La escritura es que es algo que nace de adentro, si no se escribe no se vive, es casi como el canto, si el cantor no canta, no puede vivir, se apaga. Lo mismo el escritor, en mi caso, la escritura me es tan imprescindible como la lectura. Nadie en el mundo me dirá que pare de escribir, porque no puedo, simplemente no puedo, es algo que no puedo parar de hacer, y es lo que más hago con gusto. Por eso, siempre digo esto, por eso la academia siempre me ha abrumado, puesto que ella utilizó mis capacidades para poder generar un conocimiento que a mi parecer nunca fue lo que realmente yo quería expresar. No sé si soy revolucionaria, la universidad me parecía una escuela de la revolución, yo en cambio no poseía ninguna formación teórica marxista de izquierda o anarquista, allí reinaban los oradores ilustrados en el marxismo y el anarquismo teórico. Lo que iba en desmedro de los que entramos porque nos gustaba leer lo que se nos cruzara, hasta la saga completa de Harry Potter. Muchos de mis compañeros en todos estos años nos hemos topado con lo mismo. Y sí, está bien, quizás esta escuela es mejor que la otra escuela que hay en Chile para estudiar Literatura, la facultad Católica. Pero de pronto ya era demasiado marxismo. La escuela de literatura de la Universidad de Chile se ha vuelto sectaria, la poca amplitud perspectivas de estudio me parecía ya un juego repetido. Por otro lado, además, la teoría aplicada correspondía a autores tan antiguos, tan "rancios" y los nuevos que surgen siguen jugando a decir que son independientes del pensamiento europeo, pero simplemente no lo eran, desde que se comparaban y tenían la urgencia de decir que ya eran autónomos.
Yo quiero escribir sobre lo que veo. Estoy cansada de escribir sobre lo que otros escriben, sirve para recomendar y para dialogar, pero, tanta teoria? mejor sentir lo que leemos y reconocernos o distanciarnos. Pero bajo nuestro ojo.
Cuando veo esto creo que es difícil pensarnos a través de los ojos de Benjamín, Adorno y otros sujetos, está bien una pincelada, pero ya paren la cosa. Luego están los teóricos que se sienten como los encargados de hablar sobre los indígenas y entran en una disputa constante sobre cómo hablar de los indígenas si ellos mismos no son indígenas. Yo le diría, estimado, mírese y observe y respondase ¿Cómo nació? ¿Dónde nació? ¿Cómo se crió? ¿Quién lo formó? ¿Cuáles fueron sus simbologías? ¿sus cuentos? ¿Realmente usted se siente con la facultad de proponer lineas de pensamiento para abordar el conocimiento de un mapuche por ejemplo? Y esto lo digo, porque hace poco fui a un seminario en la Universidad, habían traído a Dussel.
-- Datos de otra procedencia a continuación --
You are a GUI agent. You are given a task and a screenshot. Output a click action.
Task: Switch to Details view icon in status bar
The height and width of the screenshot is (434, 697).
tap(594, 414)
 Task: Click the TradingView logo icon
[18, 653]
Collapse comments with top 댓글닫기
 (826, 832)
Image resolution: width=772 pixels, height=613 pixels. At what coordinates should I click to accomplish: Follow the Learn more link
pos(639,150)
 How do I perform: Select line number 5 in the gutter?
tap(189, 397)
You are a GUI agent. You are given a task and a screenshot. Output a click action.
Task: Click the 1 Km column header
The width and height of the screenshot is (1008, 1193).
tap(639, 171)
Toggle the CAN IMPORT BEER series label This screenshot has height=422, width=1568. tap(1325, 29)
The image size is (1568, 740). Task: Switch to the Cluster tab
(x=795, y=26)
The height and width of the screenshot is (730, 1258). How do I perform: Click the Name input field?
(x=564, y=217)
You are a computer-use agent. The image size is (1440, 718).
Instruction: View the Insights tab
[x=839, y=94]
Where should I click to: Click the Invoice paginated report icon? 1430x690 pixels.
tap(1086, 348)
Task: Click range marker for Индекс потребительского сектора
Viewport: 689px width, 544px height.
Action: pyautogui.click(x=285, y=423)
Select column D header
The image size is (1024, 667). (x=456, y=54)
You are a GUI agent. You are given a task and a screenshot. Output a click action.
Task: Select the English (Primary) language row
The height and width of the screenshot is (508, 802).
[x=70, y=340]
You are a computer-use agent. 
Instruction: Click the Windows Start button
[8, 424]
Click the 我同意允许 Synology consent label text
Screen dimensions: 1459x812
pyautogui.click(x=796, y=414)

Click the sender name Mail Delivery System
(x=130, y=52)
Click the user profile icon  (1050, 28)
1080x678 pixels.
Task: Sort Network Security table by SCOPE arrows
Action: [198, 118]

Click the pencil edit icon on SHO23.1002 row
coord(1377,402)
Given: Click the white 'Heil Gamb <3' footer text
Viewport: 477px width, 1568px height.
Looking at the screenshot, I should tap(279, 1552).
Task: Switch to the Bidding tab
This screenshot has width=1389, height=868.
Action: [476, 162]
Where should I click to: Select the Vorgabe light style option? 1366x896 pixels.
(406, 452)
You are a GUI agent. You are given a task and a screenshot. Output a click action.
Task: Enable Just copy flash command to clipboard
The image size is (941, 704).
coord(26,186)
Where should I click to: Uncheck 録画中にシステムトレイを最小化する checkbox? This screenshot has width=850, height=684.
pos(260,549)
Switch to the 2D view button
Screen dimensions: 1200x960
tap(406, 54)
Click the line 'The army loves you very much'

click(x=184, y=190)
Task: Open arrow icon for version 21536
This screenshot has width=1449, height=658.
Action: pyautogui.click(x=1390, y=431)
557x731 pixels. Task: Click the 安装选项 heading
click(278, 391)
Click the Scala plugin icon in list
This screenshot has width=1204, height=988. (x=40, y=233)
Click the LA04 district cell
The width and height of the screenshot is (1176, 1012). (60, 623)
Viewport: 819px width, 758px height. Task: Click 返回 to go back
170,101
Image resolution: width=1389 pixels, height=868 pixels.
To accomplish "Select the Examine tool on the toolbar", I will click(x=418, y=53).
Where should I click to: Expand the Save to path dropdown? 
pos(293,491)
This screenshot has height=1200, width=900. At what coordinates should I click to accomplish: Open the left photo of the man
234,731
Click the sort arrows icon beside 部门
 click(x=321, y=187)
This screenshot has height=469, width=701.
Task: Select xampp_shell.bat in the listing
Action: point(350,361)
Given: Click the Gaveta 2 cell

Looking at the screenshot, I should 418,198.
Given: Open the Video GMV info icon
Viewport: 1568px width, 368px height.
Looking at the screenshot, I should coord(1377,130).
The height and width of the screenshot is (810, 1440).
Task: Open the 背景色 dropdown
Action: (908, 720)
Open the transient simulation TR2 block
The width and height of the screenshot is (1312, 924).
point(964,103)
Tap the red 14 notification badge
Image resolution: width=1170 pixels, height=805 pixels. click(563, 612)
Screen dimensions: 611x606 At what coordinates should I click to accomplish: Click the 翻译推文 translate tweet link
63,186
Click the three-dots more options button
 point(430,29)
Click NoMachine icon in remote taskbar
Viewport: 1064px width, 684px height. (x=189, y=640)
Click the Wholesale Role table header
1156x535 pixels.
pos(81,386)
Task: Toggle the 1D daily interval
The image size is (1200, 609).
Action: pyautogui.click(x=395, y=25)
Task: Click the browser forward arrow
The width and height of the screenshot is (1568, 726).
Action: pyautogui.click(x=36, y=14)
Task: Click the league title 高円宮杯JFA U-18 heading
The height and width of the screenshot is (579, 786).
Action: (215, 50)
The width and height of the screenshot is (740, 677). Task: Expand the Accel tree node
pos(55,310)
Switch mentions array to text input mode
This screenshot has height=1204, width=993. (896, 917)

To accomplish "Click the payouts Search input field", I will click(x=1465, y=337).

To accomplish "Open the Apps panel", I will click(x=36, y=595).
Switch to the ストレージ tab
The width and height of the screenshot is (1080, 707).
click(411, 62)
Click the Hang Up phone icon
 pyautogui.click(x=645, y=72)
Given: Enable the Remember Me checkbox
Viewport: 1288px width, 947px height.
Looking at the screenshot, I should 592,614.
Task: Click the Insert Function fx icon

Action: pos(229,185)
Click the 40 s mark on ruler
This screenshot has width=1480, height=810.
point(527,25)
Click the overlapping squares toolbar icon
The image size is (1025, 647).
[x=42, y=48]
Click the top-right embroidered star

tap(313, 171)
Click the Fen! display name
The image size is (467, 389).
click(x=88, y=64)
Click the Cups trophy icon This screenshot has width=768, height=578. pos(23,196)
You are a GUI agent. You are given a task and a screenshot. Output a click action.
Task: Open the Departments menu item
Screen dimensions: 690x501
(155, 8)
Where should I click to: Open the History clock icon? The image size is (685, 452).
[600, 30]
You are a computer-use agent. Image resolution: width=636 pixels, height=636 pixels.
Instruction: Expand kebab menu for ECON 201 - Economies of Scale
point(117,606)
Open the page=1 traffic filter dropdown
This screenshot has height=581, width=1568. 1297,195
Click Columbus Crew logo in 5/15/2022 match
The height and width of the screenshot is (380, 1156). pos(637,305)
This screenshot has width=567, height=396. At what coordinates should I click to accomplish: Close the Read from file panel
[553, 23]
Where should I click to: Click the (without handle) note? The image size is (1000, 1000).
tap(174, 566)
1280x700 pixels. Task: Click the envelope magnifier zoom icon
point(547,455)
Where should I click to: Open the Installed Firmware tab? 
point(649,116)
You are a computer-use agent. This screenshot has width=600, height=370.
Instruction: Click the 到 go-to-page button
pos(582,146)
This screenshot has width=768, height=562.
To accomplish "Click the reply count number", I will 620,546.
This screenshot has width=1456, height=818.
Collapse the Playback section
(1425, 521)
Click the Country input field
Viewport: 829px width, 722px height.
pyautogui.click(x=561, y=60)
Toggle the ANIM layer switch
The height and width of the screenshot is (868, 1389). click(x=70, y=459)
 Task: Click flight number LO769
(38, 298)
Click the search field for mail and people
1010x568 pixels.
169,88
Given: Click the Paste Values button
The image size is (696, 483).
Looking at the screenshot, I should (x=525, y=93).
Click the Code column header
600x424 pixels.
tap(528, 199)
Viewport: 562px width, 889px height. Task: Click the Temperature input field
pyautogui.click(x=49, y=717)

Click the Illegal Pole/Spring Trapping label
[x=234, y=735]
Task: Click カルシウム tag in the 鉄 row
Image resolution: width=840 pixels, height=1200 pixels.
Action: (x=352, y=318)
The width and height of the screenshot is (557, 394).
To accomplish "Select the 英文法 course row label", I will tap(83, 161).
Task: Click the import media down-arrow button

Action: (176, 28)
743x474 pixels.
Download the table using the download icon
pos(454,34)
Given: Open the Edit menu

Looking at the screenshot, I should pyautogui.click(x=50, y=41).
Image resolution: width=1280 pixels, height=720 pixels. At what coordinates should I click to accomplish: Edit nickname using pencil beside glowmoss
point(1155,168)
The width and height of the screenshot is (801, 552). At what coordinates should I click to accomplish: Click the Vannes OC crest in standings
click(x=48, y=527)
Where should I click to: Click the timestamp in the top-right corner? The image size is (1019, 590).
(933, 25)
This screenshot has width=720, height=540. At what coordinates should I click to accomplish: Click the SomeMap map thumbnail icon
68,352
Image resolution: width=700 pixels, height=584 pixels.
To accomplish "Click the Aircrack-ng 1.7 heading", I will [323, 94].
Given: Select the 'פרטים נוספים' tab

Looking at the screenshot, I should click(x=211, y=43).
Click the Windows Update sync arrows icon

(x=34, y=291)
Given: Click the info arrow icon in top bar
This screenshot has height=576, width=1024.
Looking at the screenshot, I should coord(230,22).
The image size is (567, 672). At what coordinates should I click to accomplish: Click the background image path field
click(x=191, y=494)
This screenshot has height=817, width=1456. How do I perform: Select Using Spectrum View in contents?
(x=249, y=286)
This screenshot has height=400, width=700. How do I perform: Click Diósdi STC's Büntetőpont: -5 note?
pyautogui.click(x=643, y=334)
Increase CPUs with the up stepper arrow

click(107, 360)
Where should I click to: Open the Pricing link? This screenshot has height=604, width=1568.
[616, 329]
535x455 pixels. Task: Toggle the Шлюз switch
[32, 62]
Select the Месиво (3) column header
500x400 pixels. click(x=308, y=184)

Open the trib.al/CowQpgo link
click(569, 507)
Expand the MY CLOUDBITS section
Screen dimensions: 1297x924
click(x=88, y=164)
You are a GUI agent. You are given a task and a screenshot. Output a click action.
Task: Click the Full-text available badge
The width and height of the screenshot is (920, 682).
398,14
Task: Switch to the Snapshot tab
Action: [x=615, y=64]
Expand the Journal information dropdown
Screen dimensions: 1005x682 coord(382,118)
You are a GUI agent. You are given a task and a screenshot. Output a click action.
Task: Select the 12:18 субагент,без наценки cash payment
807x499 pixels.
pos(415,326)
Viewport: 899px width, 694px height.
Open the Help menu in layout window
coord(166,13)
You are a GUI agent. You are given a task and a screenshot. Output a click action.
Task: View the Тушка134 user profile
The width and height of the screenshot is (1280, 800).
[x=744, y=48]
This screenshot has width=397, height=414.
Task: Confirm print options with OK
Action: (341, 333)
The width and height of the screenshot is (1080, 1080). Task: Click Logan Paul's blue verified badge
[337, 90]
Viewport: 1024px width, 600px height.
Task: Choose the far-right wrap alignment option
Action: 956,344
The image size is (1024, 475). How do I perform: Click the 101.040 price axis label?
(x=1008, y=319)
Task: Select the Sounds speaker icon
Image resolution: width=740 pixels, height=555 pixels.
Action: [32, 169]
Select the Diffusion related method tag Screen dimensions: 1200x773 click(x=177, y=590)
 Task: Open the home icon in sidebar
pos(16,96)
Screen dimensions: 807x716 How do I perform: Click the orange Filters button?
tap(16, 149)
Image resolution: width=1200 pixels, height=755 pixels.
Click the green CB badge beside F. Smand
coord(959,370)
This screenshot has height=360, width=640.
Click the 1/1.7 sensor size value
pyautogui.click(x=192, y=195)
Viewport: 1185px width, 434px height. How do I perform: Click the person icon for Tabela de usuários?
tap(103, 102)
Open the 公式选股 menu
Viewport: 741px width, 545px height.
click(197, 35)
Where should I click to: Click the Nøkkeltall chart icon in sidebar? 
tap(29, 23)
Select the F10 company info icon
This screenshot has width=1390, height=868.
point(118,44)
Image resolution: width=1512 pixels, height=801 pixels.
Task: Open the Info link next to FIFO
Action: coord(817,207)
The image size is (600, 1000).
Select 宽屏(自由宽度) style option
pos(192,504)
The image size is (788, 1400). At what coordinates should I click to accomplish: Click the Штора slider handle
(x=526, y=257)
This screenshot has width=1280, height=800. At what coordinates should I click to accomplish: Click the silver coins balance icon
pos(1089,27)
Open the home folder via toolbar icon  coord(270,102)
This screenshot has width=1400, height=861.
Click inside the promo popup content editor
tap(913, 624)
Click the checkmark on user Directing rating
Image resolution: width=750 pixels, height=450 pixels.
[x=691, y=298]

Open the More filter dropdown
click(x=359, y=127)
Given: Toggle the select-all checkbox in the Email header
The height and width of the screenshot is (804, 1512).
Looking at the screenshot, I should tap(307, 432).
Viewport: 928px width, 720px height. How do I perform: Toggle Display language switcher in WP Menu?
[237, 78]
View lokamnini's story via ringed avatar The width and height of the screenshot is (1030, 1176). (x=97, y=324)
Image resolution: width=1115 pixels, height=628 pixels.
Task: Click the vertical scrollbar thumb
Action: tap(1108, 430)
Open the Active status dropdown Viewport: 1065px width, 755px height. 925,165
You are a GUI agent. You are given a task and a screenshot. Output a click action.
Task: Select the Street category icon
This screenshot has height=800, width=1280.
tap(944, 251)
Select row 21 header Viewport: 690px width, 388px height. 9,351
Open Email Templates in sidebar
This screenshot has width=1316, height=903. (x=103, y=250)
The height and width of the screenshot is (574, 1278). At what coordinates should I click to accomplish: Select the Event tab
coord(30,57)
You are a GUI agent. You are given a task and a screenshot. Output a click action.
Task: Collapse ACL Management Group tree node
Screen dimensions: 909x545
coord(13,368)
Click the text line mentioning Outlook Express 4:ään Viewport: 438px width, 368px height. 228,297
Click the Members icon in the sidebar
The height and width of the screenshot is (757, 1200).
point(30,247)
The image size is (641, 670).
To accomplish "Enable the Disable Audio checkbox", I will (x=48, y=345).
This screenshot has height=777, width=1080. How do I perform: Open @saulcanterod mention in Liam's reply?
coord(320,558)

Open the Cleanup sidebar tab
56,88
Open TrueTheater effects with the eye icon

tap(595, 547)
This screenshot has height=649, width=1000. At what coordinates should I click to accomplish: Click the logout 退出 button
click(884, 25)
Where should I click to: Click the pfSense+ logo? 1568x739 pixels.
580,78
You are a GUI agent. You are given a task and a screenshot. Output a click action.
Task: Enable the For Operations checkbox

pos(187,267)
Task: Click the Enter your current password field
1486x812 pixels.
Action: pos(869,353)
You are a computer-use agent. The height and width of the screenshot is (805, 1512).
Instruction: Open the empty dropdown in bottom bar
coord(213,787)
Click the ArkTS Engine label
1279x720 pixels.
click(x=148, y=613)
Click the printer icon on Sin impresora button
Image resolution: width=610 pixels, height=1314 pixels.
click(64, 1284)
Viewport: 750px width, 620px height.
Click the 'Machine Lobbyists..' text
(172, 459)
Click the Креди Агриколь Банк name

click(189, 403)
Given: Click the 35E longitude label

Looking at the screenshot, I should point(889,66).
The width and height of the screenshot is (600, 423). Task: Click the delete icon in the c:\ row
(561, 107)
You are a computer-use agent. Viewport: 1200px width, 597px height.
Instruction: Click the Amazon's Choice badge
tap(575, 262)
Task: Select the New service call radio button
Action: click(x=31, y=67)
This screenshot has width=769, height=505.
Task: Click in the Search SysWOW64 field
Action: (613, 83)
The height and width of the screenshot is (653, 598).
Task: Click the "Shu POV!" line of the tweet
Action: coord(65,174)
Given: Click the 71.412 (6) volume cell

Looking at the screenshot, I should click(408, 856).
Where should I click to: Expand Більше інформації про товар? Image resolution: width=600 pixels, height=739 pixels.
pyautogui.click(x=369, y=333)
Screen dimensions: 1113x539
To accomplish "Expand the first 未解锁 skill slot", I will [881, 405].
El filosofo proponía que nosotros eramos los encargados de elaborar una nueva teoría sobre América y sus pueblos originarios nosotros, los mestizos? ¿y en la academia? en esa academia donde ni si quiera tenemos un ramo de literatura indígena? Por favor! En mi opinión posicionarnos como los sujetos que somos (siendo realistas) y comenzar a dialogar desde nuestra experiencia, memoria y patrimonio puede ser una manera de educar para dejar de escuchar a la gente decir que esta naciendo siempre y poder escuchar por fin que la gente está creciendo.